SOLID STATE & STRUCTURAL CHEMISTRY UNIT
INDIAN INSTITUTE OF SCIENCE
BANGALORE – 560 012
Speaker: Ms. Puja Banerjee
Non-Adiabatic Reaction Dynamics
Date & Time: Thursday 18th January, 2018 at 4.00 PM
Venue: SSCU AUDITORIUM
In case of both electronic transition and electron transfer reaction, adiabaticity and non-adiabaticity of potential energy surfaces play a significant role in controlling the rate, even the course of the chemical processes. When the coupling between two states of a system is large, it is said to be adiabatic states, otherwise diabatic (or non-adiabatic). A large number of important chemical and biological processes involve non-adiabatic reactions which makes this field appealing to physical chemists, biologists, material scientists and many more 
Marcus theory provides the foundation for understanding electron transfer reactions which is based on non-adiabatic model. On the other hand, molecular Quantum mechanics, used to study electronic transitions of molecules, is dominated by Born-Oppenheimer (B-O) approximation. When two or more potential energy surfaces come close together, B-O approximation breaks down and non-adiabatic reactions enter into the reaction pathway. A large number of theories, computational methods have been proposed to study such non-adiabatic transitions. Further, recently, an experiment has been carried out, successfully for real time observation of non-adiabatic transition.
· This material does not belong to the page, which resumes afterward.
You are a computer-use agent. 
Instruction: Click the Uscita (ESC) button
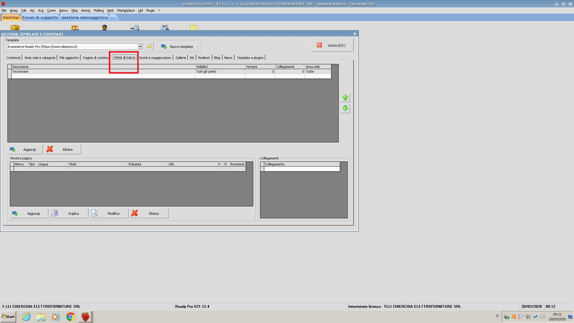[x=332, y=45]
In this talk, at first, adiabatic and non-adiabatic transitions will be described, then electron transfer reaction will be discussed with the help of Marcus’s theory. Next, I shall explain non-crossing rule and conical intersection for non-adiabatic electronic transition, why B-O approximation fails to describe non-adiabatic electronic transition and introduce some popular semi-classical methods such as Landau-Zener, Ehrenfest Method and surface hopping technique[4,5,6]. Next, I will conclude my talk with the application of surface hopping method to the photochemistry of DNA nucleobases and the recent experimental observation of non-adiabatic dynamics to achive both spatial and temporal characterization of conical intersections.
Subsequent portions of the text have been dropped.